[ENTRIES SUPPLIED]

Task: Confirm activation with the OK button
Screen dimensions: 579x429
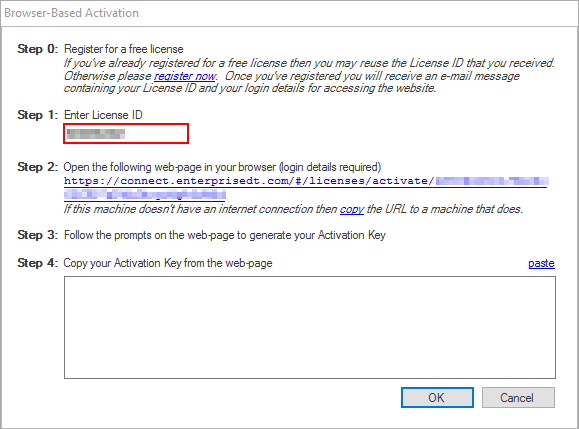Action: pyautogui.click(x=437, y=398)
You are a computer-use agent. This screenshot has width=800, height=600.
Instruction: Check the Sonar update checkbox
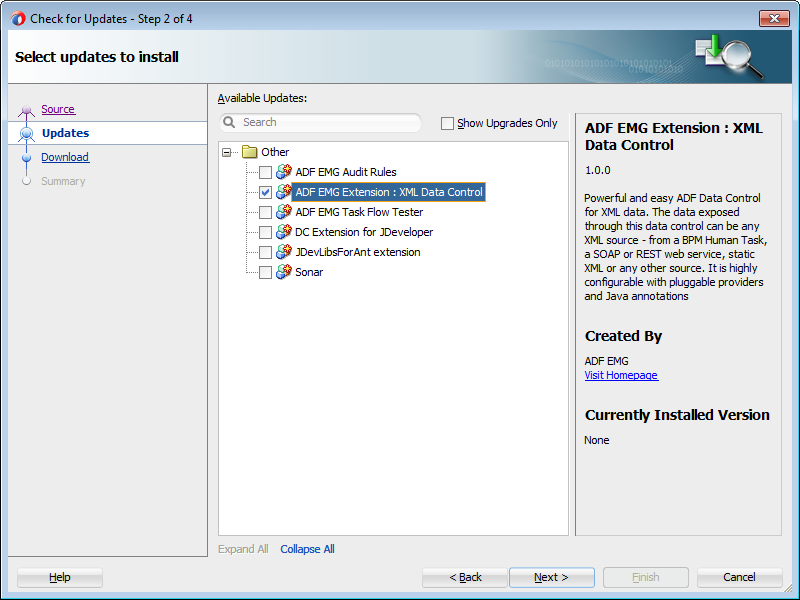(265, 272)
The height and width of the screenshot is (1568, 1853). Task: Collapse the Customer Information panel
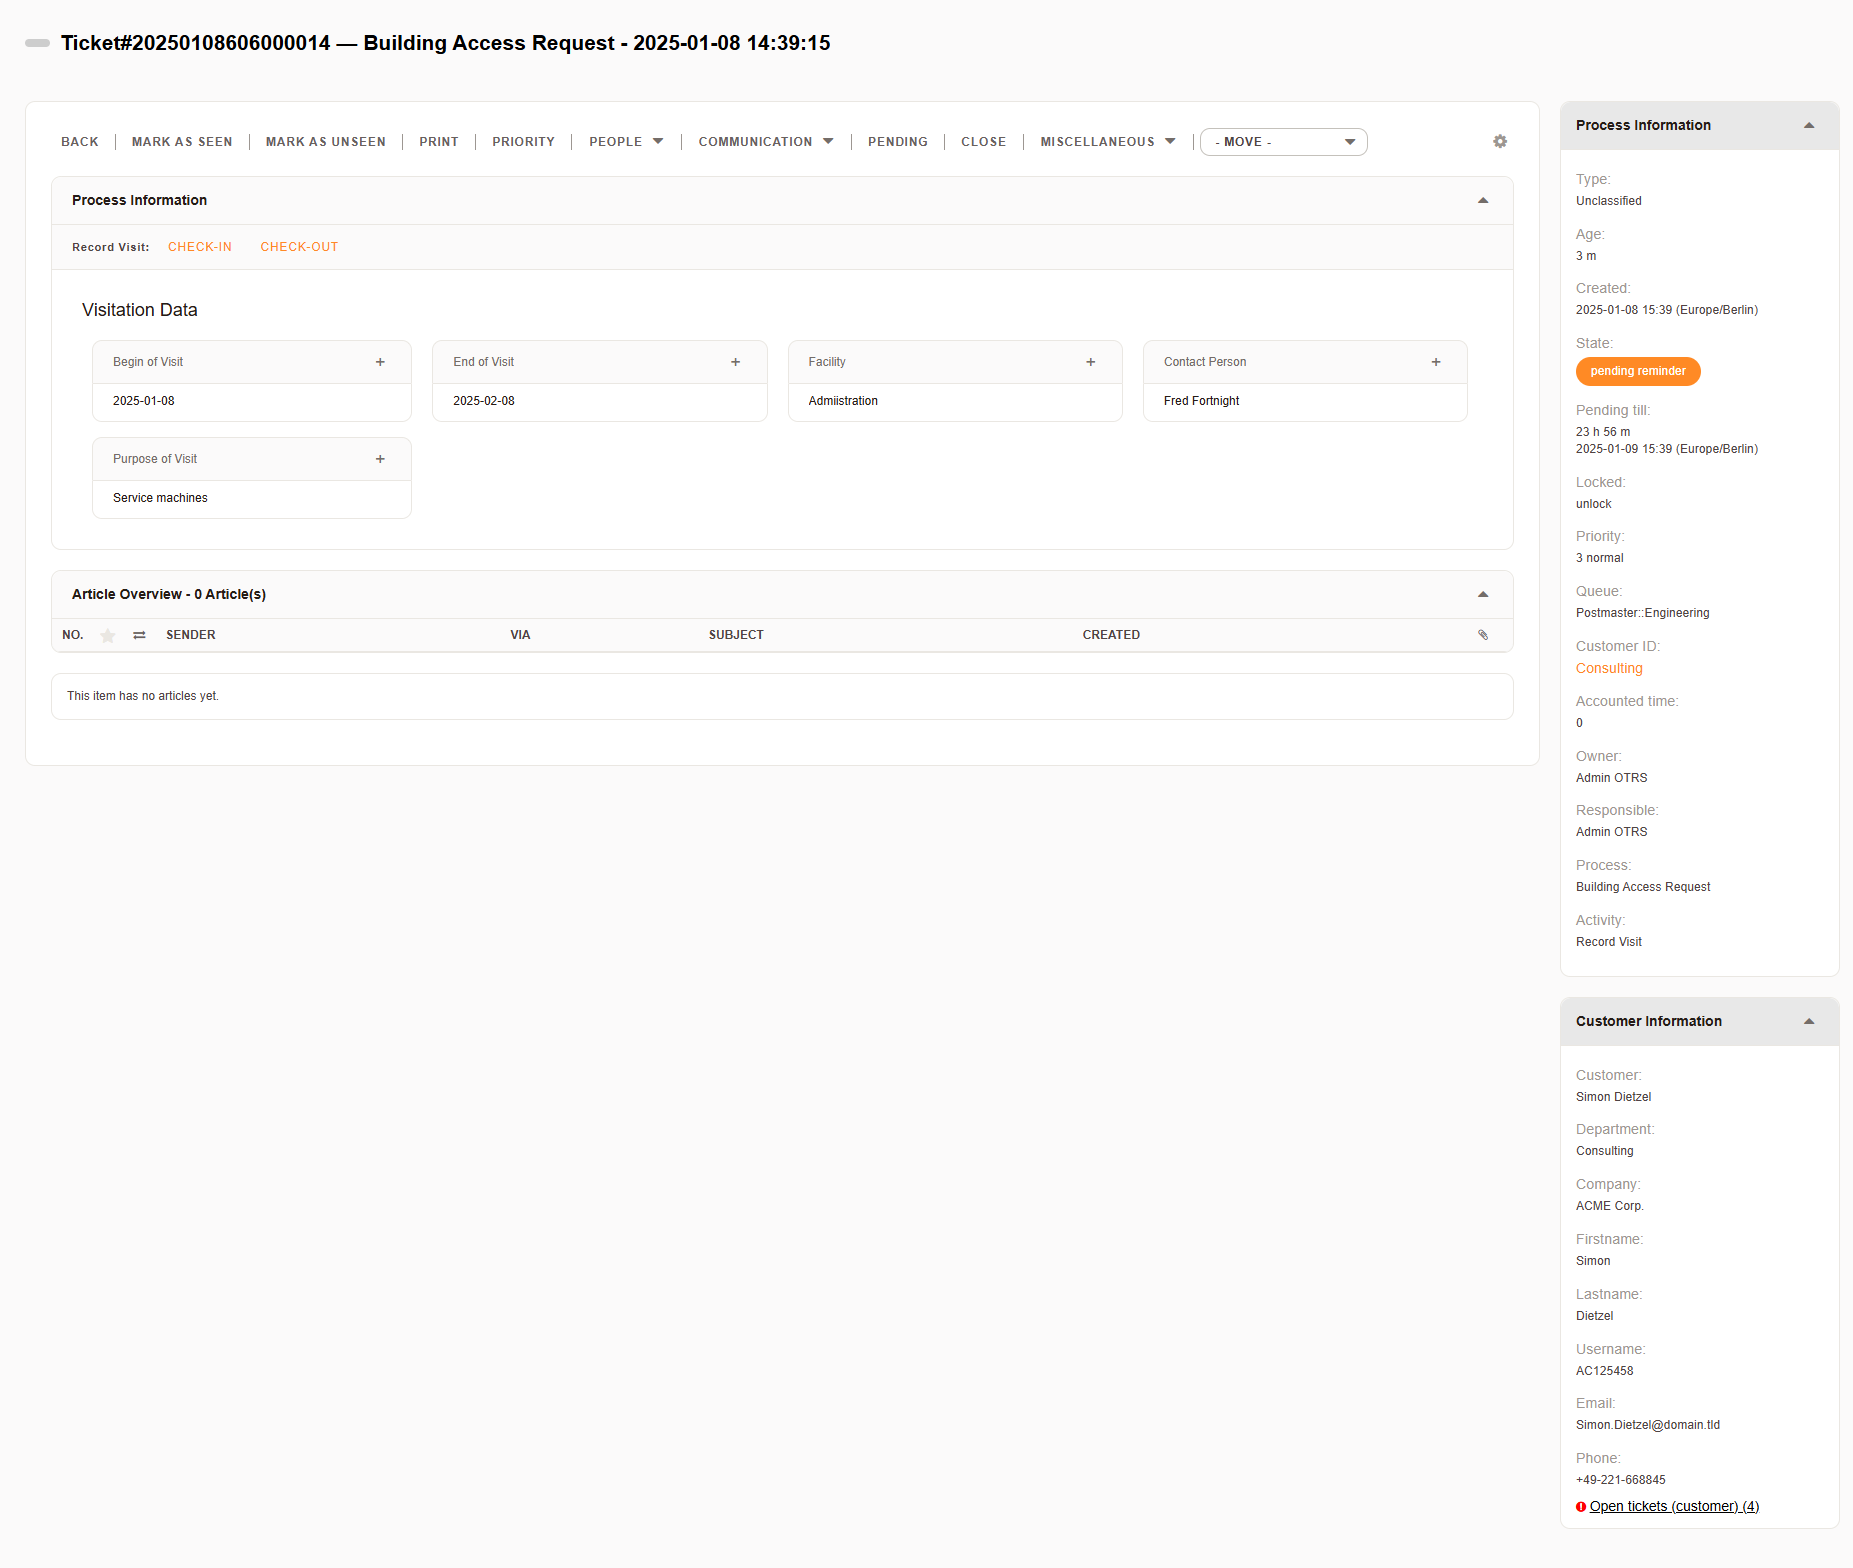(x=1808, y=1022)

[/ENTRIES SUPPLIED]

#### [WORK REQUEST]
What you output must match the data exactly, apart from the pictures, which are left out.

#### [EXPECTED OUTPUT]
Task: Confirm activation with the OK button
Screen dimensions: 579x429
Action: pyautogui.click(x=437, y=398)
You are a computer-use agent. This screenshot has width=800, height=600.
Instruction: Check the Sonar update checkbox
(265, 272)
The height and width of the screenshot is (1568, 1853). Task: Collapse the Customer Information panel
(x=1808, y=1022)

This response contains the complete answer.